BRETON GIRL, 1911
Oil on Canvas
19 x 14¾ Inches
Signed Lower Right "Jais" and Dated 1911
Titled Lower Right, "Bretagne" (Brittany)
Additionally Titled on Partial Exhibition Label Verso, "Piga fra Bretagne" (Pia from Brittany) and Signed
Born in Copenhagen, in 1885, Johann Nielsen acquired the nickname, 'Jais', at an early age and adopted it for his signature. He initially studied at Kristian Zahrtmann’s art school in 1899 and exhibited for the first time at the 1907 Autumn Salon in Copenhagen's Charlottenberg Palace. Neilsen also participated in the ground-breaking Modernist group show with the “Group of Thirteen" where his focus on dynamic figural painting set him apart from his contemporaries. His forms became increasingly simplified in the early years (1907-1911), and his use of 'primitive' Fauve colors reinforced his departure from traditional Danish painting. In 1911, Neilsen moved to Paris, settling in the Latin Quarter near the Musée Cluny. His first formal Paris exhibition was at the Salon d’Automne of 1912. Although Neilsen incorporated Cubist themes in his Paris period and attended several meetings of the Section d’Or at Jacques Villon’s studio, he did not openly collaborate with other members of the Cubist movement.

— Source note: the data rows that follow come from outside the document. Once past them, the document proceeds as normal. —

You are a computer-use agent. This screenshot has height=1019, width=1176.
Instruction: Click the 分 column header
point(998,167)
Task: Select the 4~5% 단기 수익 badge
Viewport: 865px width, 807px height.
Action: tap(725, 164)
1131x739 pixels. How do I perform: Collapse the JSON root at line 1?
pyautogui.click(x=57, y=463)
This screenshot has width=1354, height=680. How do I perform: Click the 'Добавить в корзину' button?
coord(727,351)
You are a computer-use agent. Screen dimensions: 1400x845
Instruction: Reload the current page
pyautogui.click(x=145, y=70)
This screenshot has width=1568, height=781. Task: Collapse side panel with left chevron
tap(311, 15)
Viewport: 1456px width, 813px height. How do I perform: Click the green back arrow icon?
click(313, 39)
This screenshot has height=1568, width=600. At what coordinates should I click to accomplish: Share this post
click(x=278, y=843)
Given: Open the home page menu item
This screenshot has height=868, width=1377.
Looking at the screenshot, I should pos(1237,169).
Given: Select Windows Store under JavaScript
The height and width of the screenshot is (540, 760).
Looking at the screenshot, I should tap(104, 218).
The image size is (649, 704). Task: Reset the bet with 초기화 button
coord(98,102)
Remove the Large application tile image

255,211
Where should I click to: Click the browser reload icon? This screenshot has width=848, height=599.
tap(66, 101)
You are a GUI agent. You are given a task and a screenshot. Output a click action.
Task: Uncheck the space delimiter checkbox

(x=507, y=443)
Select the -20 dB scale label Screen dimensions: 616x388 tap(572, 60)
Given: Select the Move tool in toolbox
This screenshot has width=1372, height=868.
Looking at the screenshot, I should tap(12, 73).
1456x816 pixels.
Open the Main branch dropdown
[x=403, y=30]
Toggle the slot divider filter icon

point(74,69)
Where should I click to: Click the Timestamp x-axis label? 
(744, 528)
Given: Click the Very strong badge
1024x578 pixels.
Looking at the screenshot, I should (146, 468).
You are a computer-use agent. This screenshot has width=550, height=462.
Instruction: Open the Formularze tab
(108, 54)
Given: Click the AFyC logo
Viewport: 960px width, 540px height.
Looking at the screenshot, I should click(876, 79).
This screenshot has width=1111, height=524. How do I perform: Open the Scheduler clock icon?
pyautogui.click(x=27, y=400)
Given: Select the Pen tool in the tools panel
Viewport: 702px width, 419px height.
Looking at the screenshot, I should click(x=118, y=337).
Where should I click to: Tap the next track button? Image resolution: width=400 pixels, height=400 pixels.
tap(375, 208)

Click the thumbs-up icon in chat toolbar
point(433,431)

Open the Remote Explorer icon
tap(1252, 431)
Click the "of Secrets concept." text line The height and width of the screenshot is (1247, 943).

At the outbreak of World War One, Neilsen moved back to Copenhagen, taking his Parisian Modernist style with him. Sports, dance and circus life were the themes that interested him and he painted many canvases in the best tradition of the early Cubists, of which he became the earliest Danish exponent. Initially, Neilsen's work was not well received by the critics in his own country. In 1920, he began to focus on sculpture and ceramics, and became world renowned for his work with the Royal Copenhagen porcelain company. Neilsen exhibited widely and was the only Danish artist represented in the landmark Futurist exhibition, “Futurismo & Futurismi” in Venice, Italy in 1986. A retrospective of his work was also held at the Galerie 1900-2000 in 1986.
Jais Neilsen has come to be recognized as a founding pioneer of Scandinavian modernism and his works are held in private and public collections including the permanent collections of numerous museums including Denmark's National Art Museum in Copenhagen and the National Museum in Oslo, Norway. The artist is well-listed in all relevant art historical reference works including Thieme-Becker, and Benezit which gives a signature sample.
Benezit, Dictionnaire des Peintres, Sculpteurs, Dessinateurs, et Graveurs, Vol. X, p. 213; Thieme-Becker, Allgemeines Lexikon der bildenden Kunstler, Vollmer Supplement, Vol. XXV/XXVI, p. 465; Weilbach, Dansk Kunstnerleksikon; Bo Lindwall and Lars Erik Aström in: Bild art in Scandinavia, Vol. 4, 1973, 50, 74; Hanne Abildgaard: New then. Art Hist., Vol. 6, 1994; Davenport’s Art Reference Guide, 2007/8 Edition, p. 1733; et al.